Return all lines in the data where the string "Task" can be found.

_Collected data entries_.
********************
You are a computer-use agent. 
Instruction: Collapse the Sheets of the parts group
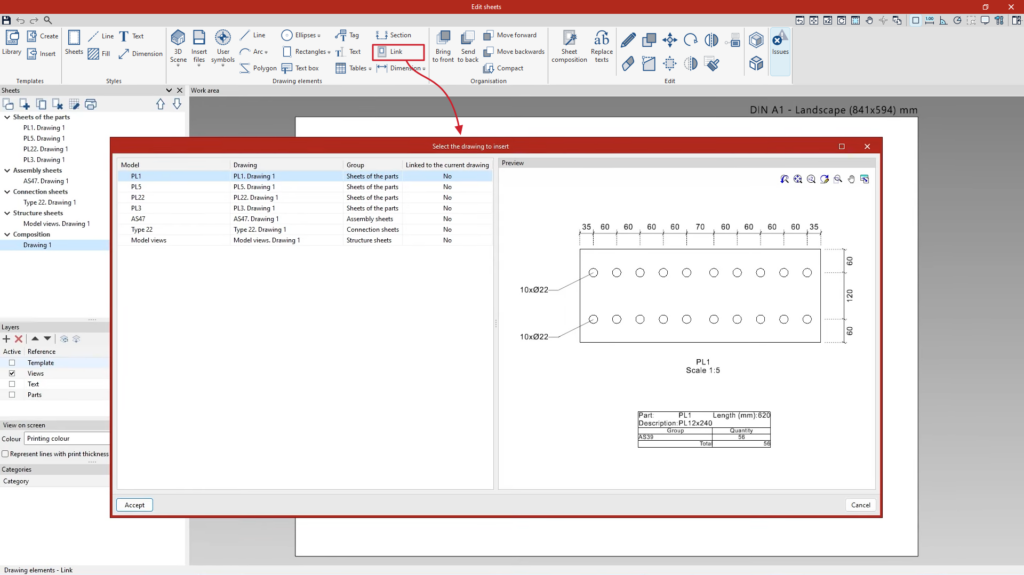tap(7, 117)
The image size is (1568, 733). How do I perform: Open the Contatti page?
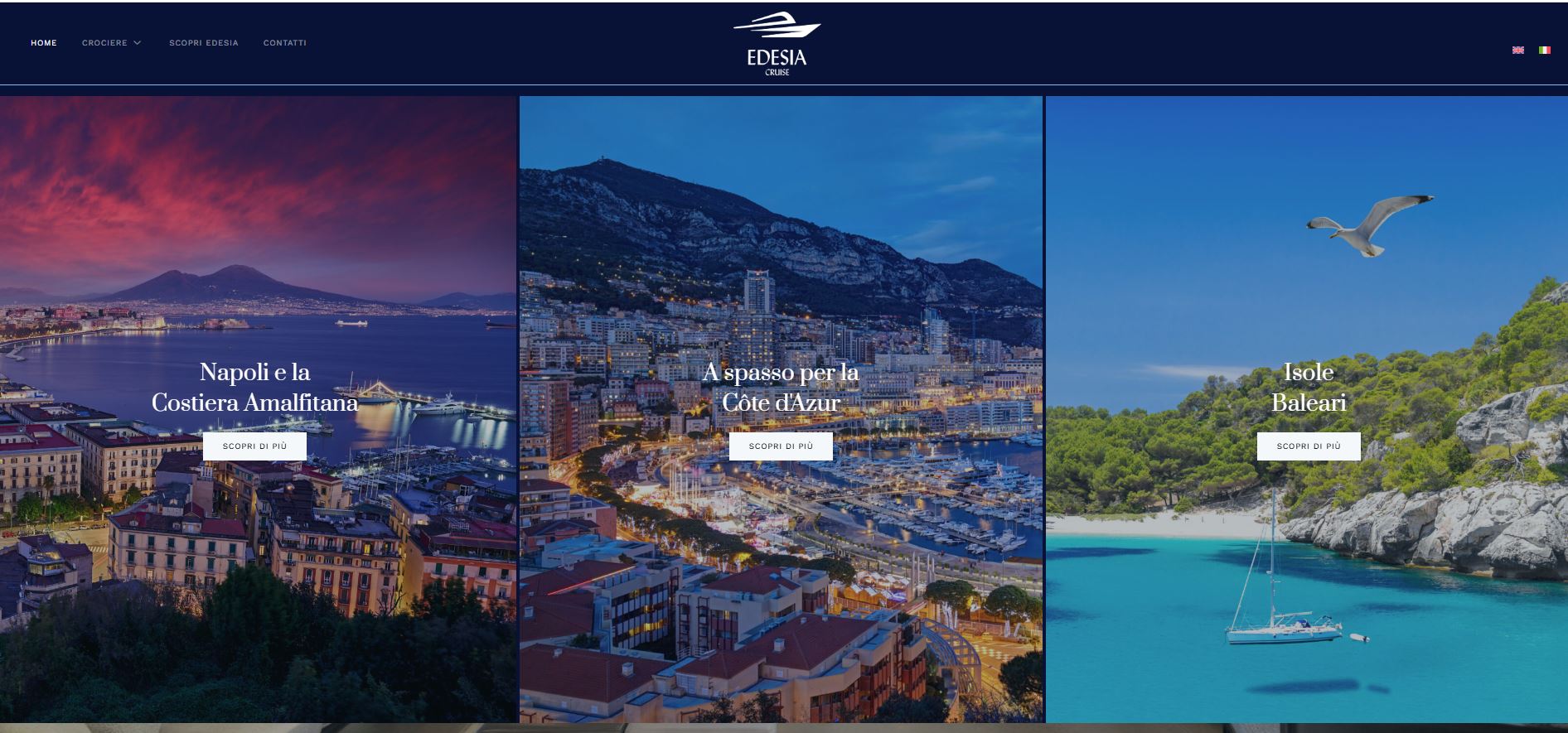284,43
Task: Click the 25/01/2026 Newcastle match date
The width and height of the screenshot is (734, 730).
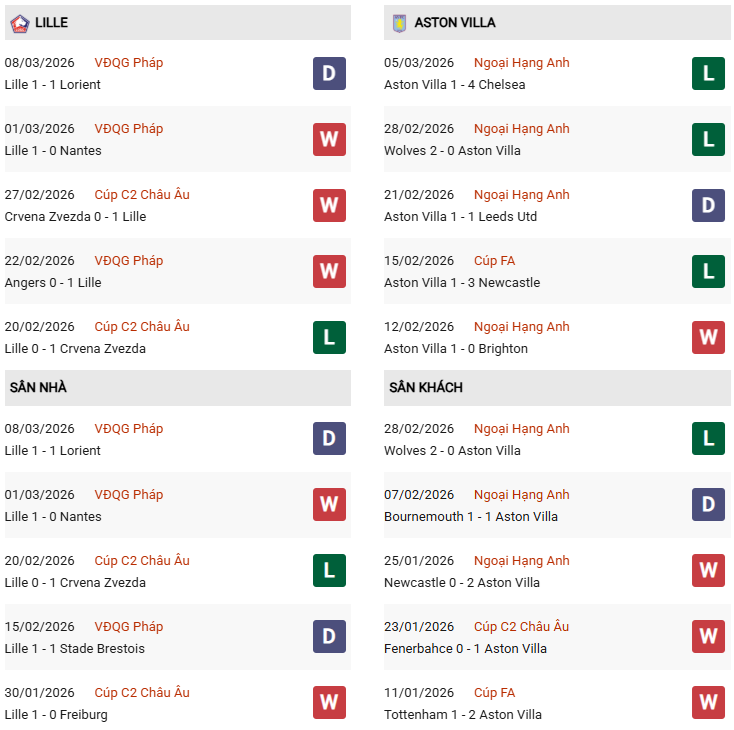Action: click(419, 561)
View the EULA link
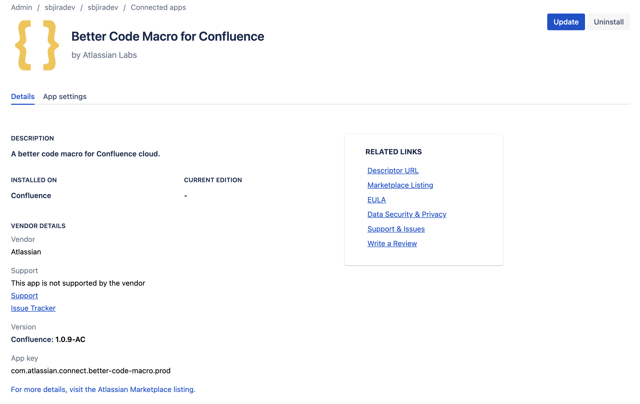Viewport: 640px width, 404px height. pos(376,200)
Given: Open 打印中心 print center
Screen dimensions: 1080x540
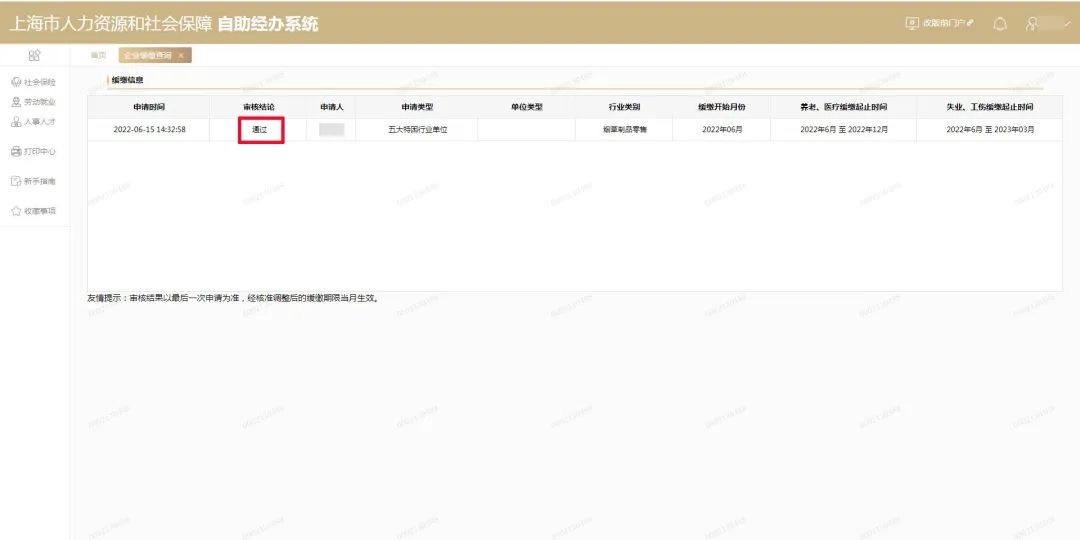Looking at the screenshot, I should (x=34, y=152).
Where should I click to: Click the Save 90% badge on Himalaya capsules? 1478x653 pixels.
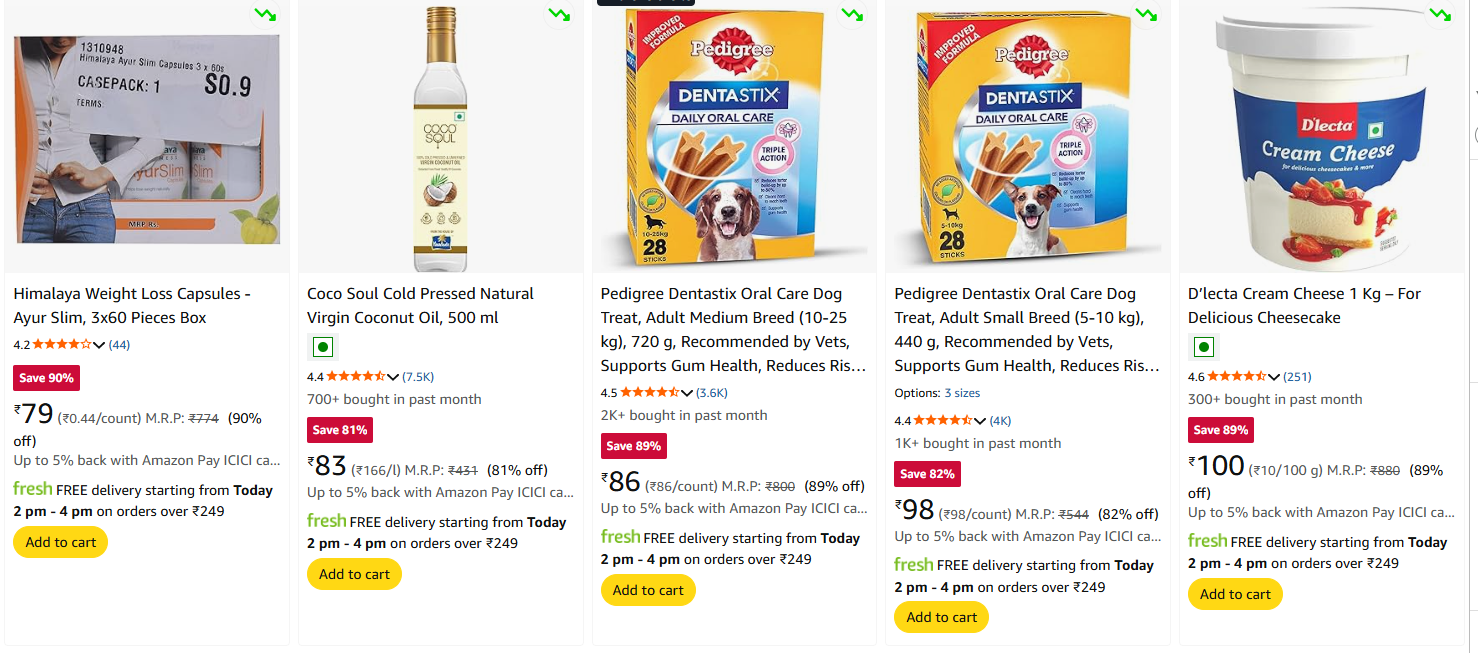[x=46, y=378]
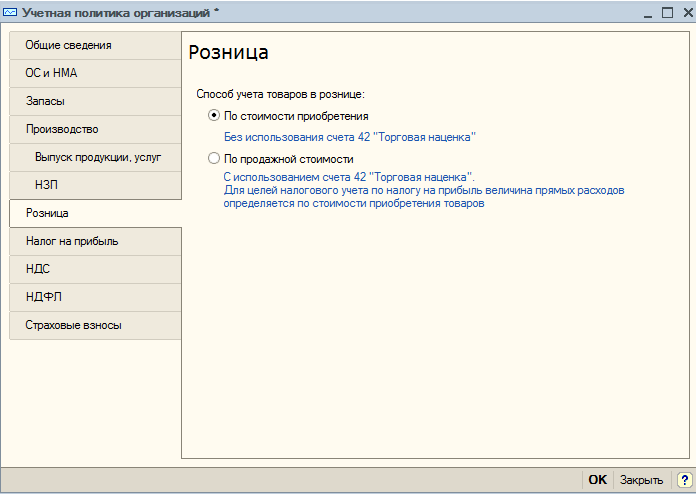Click the 'Закрыть' button
The width and height of the screenshot is (696, 494).
[x=641, y=480]
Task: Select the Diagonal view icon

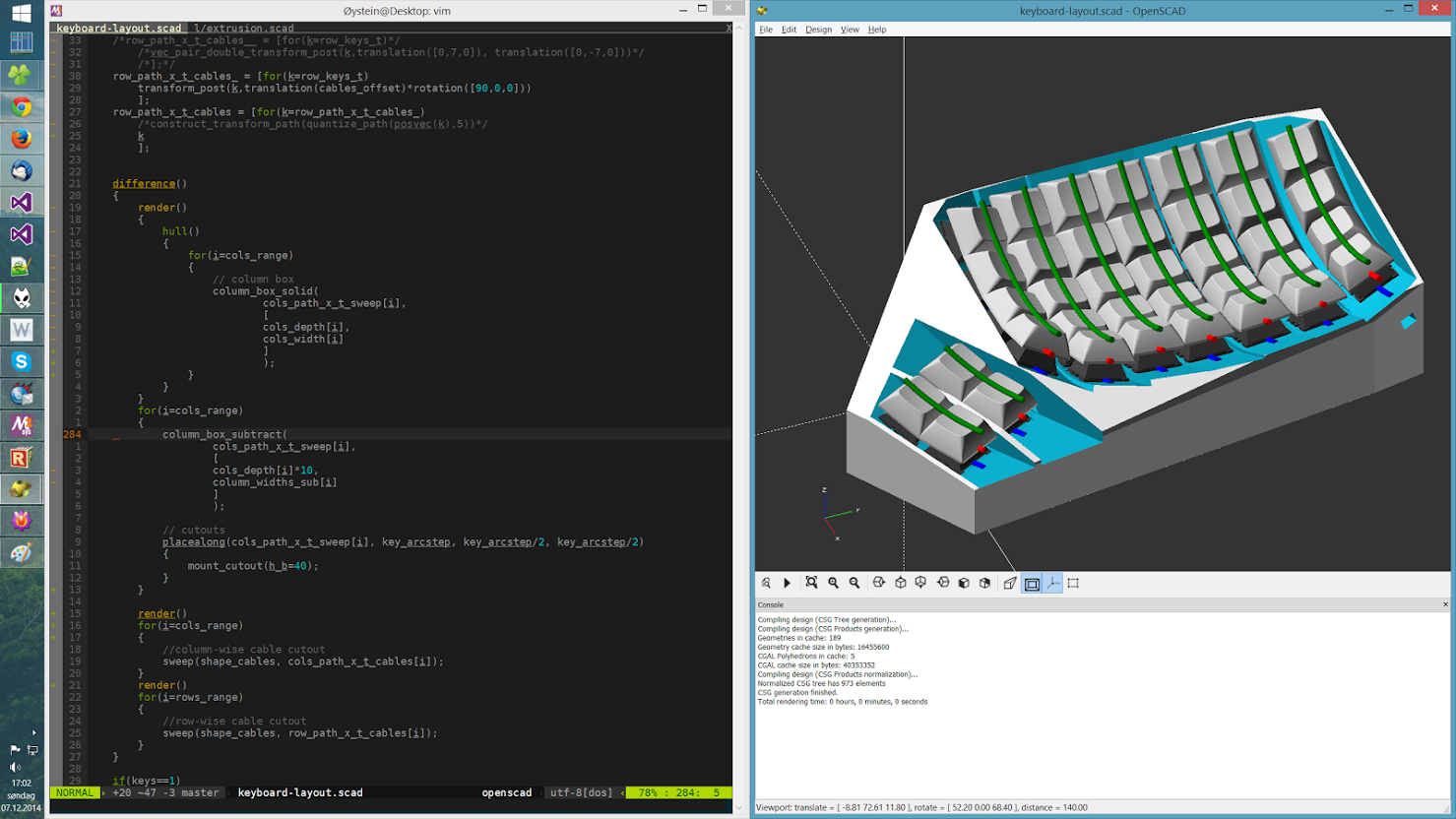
********************
_Answer space_.
Task: Click the 25/01/2026 Newcastle match date
Task: Select the Diagonal view icon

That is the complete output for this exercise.